Mumbai, Oct 12 (IANS): Hours after the National Investigation Agency (NIA) raided multiple locations in Mumbai and Thane, an activist named Abdul Wahid Shaikh complained to the Mumbai Police alleging ‘harassment’ by the sleuths of the central agency, here on Wednesday.
The NIA’s pan-India raids - in connection with the action against the outlawed Popular Front of India (PFI) - included Shaikh’s residence at Vikhroli suburb in Mumbai, where a team landed in a pre-dawn operation.
Arrested in connection with the July 2006 serial bomb blasts in Mumbai suburban trains which claimed the lives of 209 commuters, Shaikh was acquitted in 2015 after spending over nine years in custody.

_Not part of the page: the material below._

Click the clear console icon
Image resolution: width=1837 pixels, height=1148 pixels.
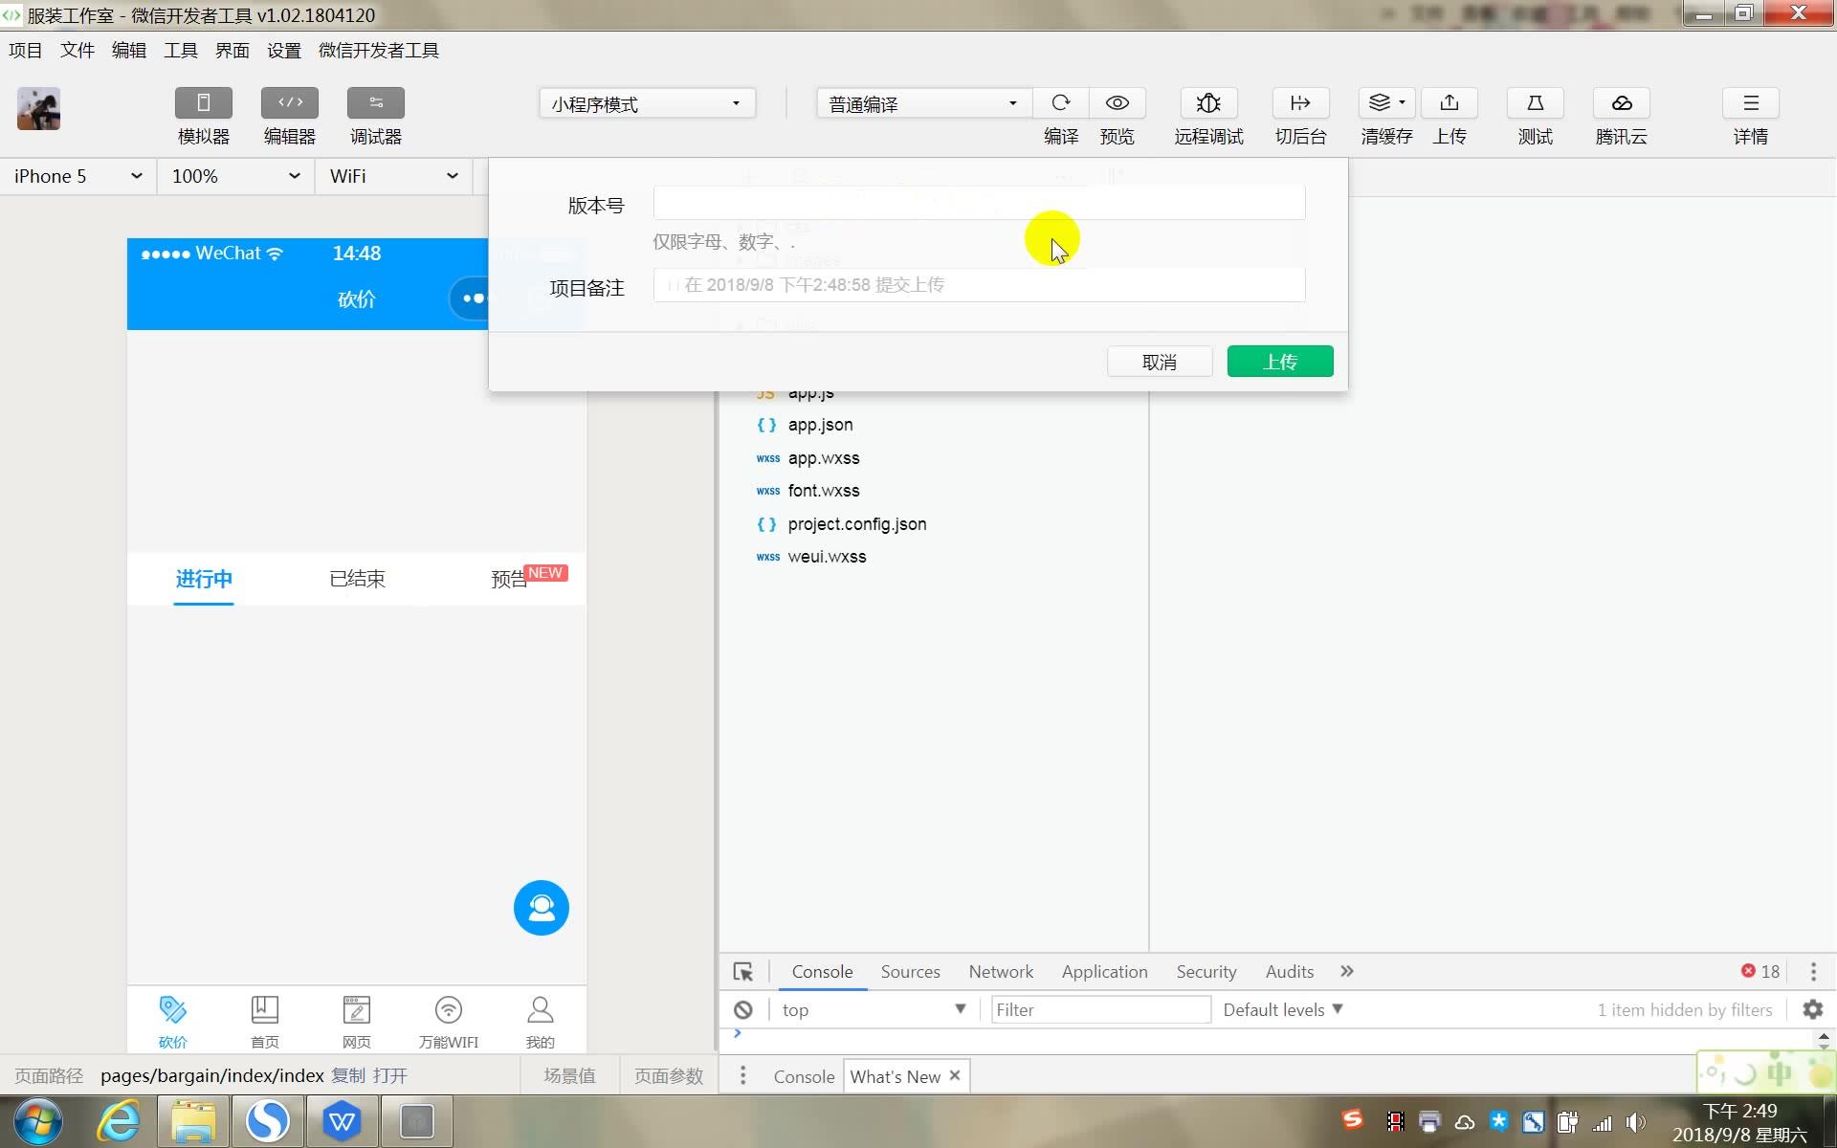743,1009

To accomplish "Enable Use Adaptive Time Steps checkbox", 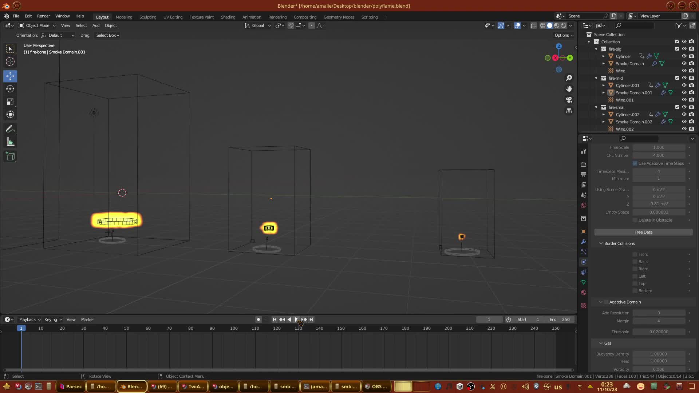I will click(x=635, y=163).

The human and prisoners' rights activist has claimed several times that despite the acquittal, state or central probe agencies continue to harass him.
At around 5.30 a.m. on Wednesday morning, high drama was witnessed near Shaikh’s home as he did not open the door for the NIA sleuths, but after they identified themselves as ‘police’, he asked them to come later.
“Some people claiming to be police came to my house at 5 a.m. They did not give any notice nor did they identify themselves. They broke one door and destroyed a (CCTV) camera. My wife and kids are unwell and we are all trapped at home, I have not opened the door for over three hours,” he said in a video post uploaded later.
Shaikh said that he has complained to the local police station, the Mumbai Police Commissioner and also the media even as a huge police posse was posted outside his home.
Since Wednesday morning, the NIA swooped on multiple locations in several states including Maharashtra, Rajasthan, Delhi and Uttar Pradesh as part of the anti-PFI probe, and reached to search Shaikh’s home in Mumbai and other locations in Thane.